Hanger Steak with a Smoky Paprika Rub
Total Time:18 min
Inactive Prep:5 min
- 2 tablespoons Emeril’s Original Essence or Creole seasoning, recipe follows
- 2 tablespoons hot pimenton (smoked Spanish paprika)
- 1/2 cup extra-virgin olive oil
- 2 pounds hanger steak, membrane trimmed, at room temperature
- Emeril’s ESSENCE Creole Seasoning
- 2 1/2 tablespoons paprika
- 2 tablespoons salt
- 2 tablespoons garlic powder
- 1 tablespoon black pepper
- 1 tablespoon onion powder
- 1 tablespoon cayenne pepper
- 1 tablespoon dried oregano
- 1 tablespoon dried thyme
- Preheat a grill to high.
- In a small bowl mix Essence, paprika and olive oil to make a wet rub. Coat the hanger steak all over with the rub.
- Place the steak on the grill and cook for 2 minutes. Rotate the steak 90 degrees (for grill crosshatch marks) and cook for another 2 minutes.
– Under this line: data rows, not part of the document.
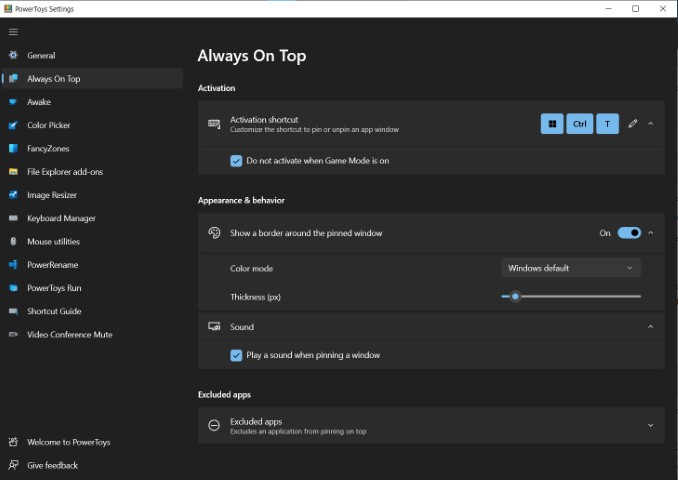Viewport: 678px width, 480px height.
Task: Click the Ctrl key shortcut button
Action: (579, 124)
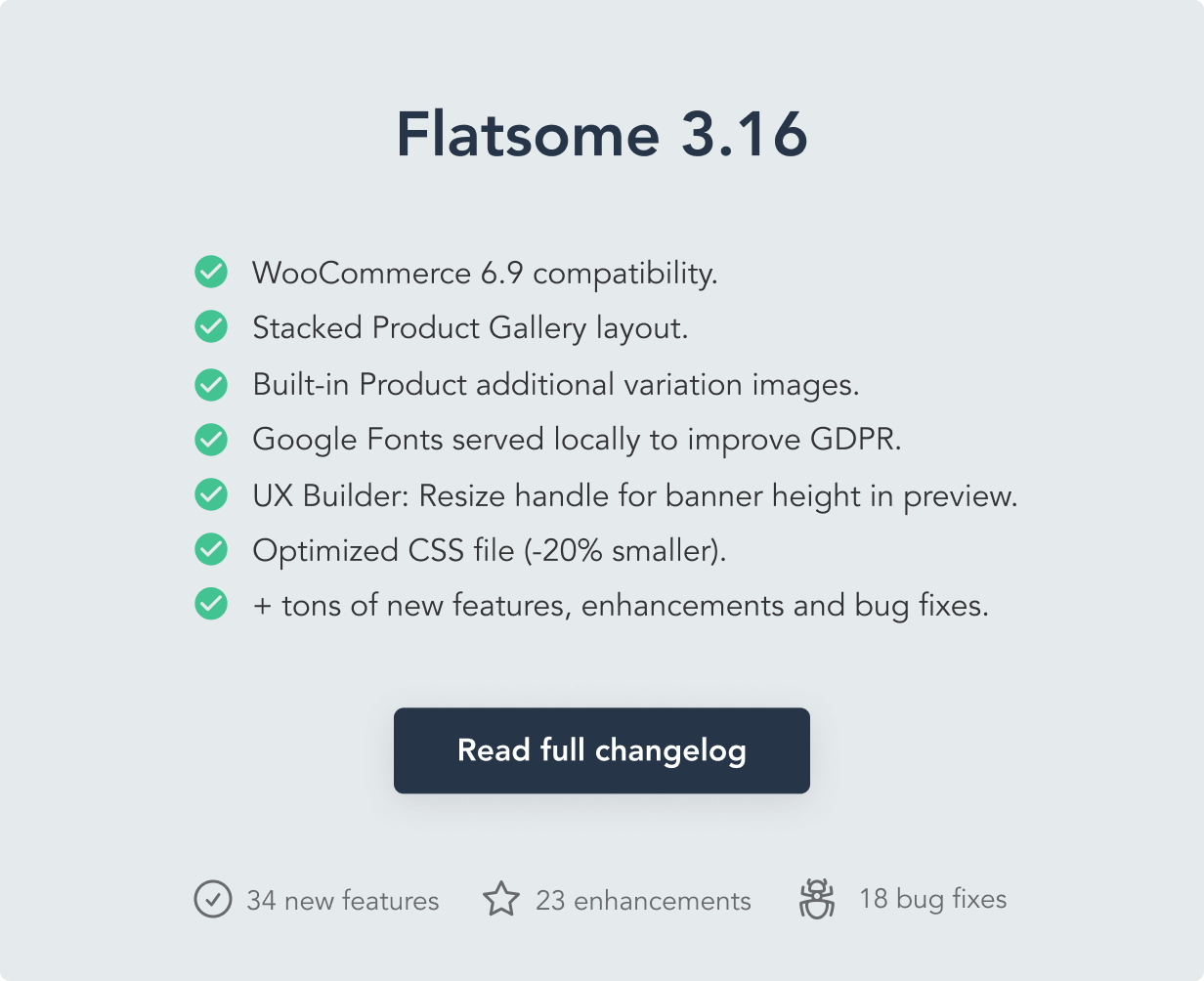The height and width of the screenshot is (981, 1204).
Task: Click the 23 enhancements label
Action: point(643,900)
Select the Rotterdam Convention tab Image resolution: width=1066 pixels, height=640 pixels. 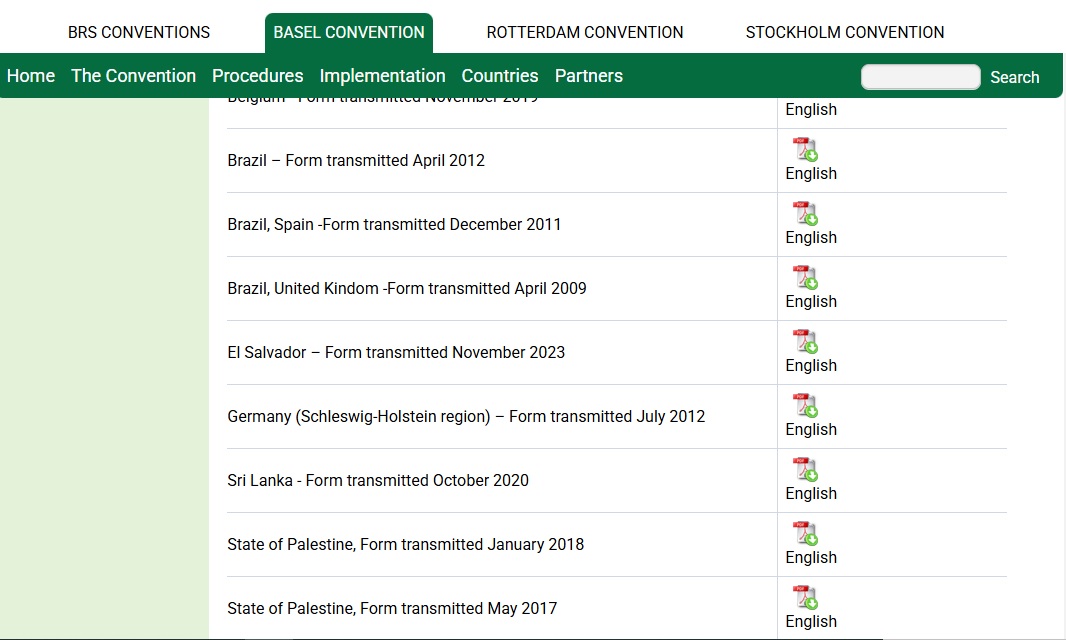pyautogui.click(x=585, y=32)
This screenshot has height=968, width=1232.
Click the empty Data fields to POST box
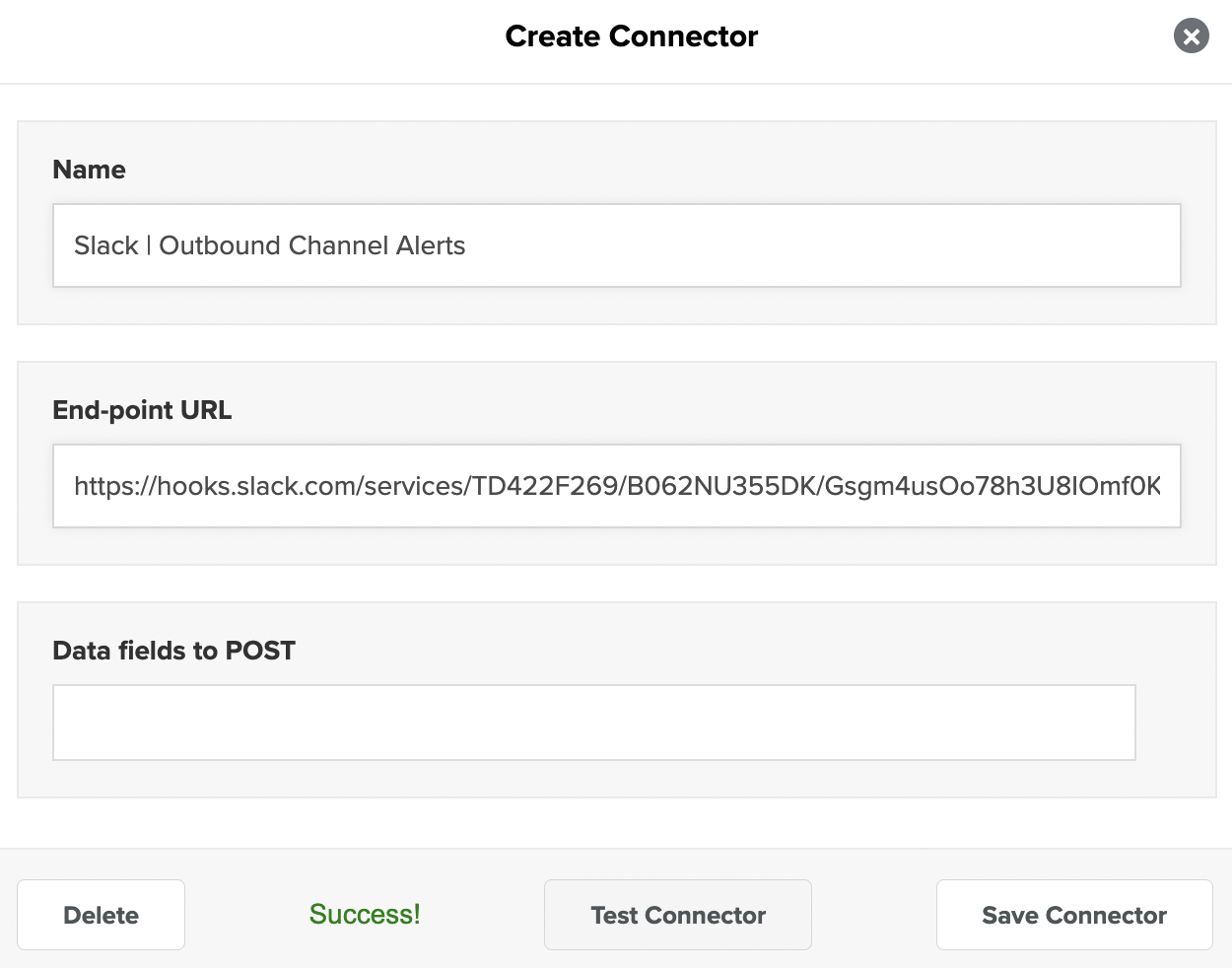pyautogui.click(x=593, y=723)
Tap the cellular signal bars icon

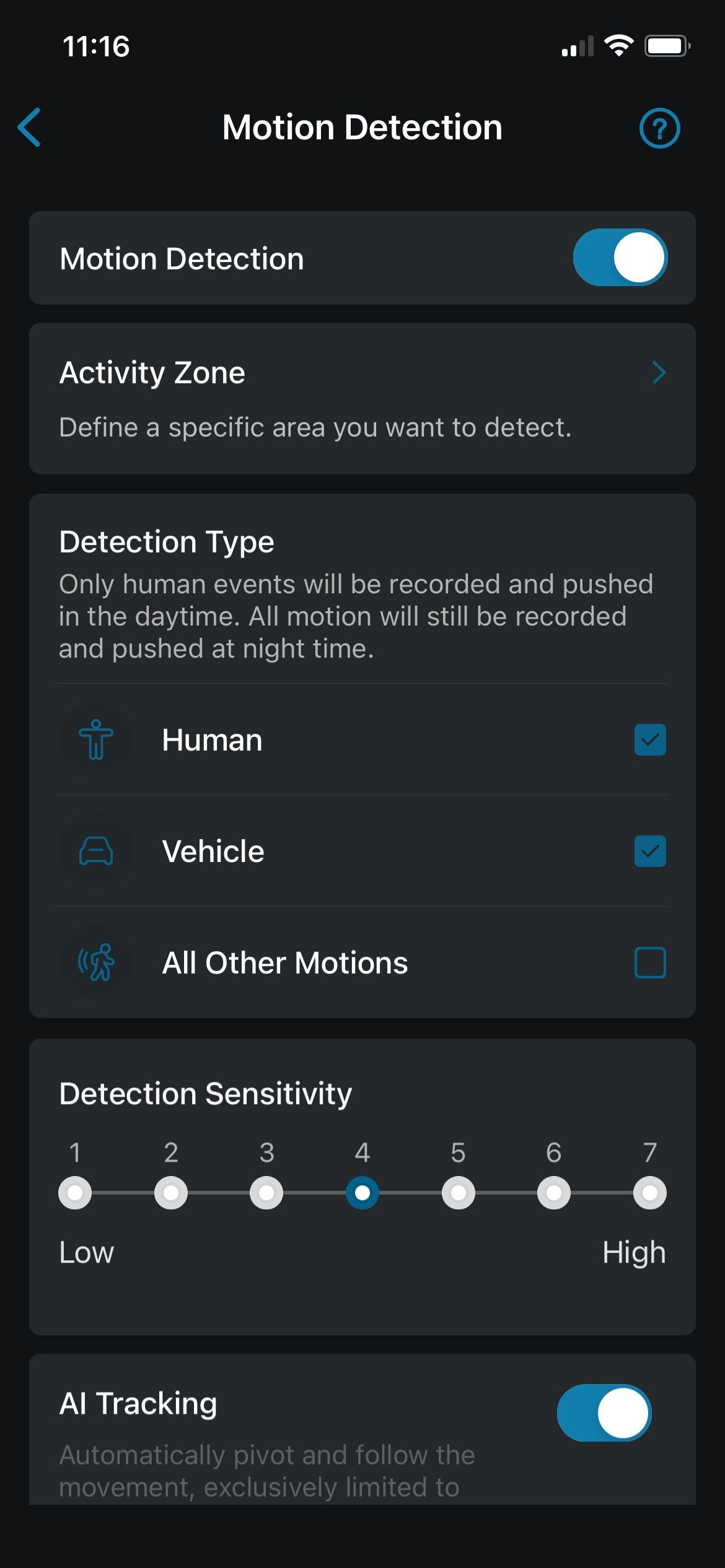pyautogui.click(x=578, y=47)
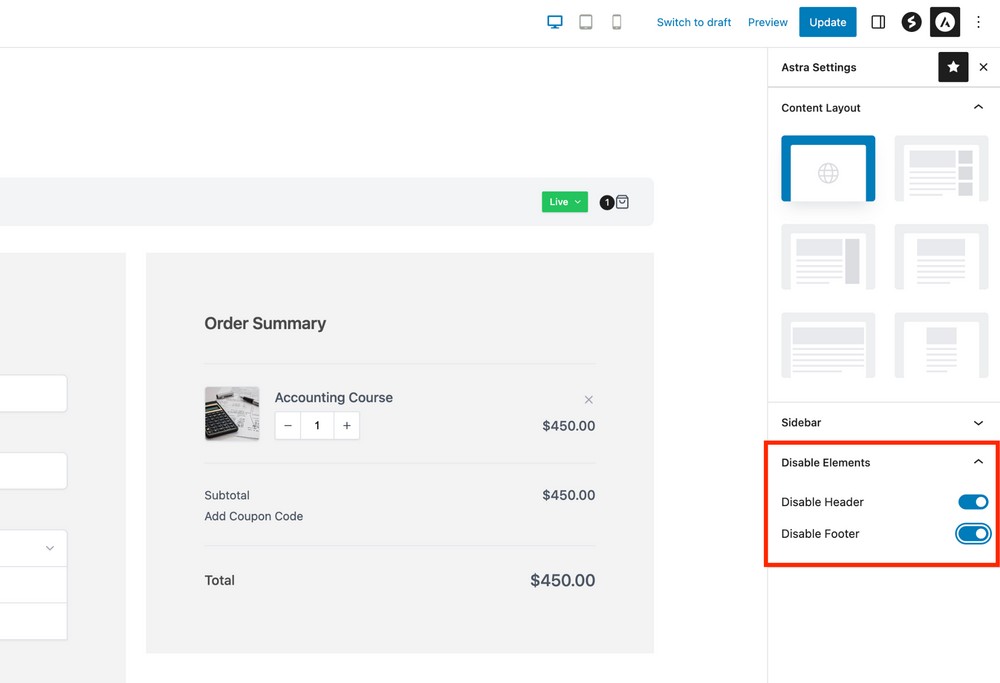
Task: Expand the Sidebar section
Action: tap(978, 422)
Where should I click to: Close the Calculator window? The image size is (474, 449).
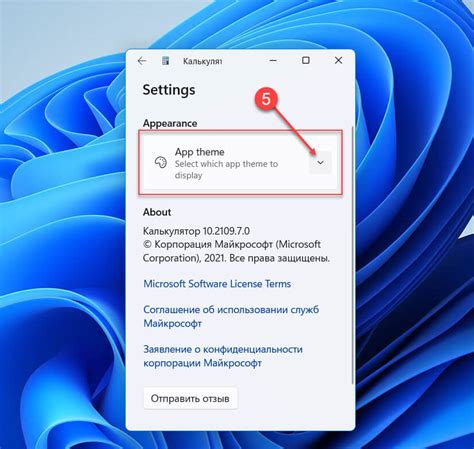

Then turn the steak over and repeat, cooking in the same manner for about 4 minutes longer.
- Cook’s Note: To avoid toughness, serve hanger steak rare to medium-rare.
- Let the steak rest for 5 minutes before slicing it against the grain and serving.
- Combine all ingredients thoroughly.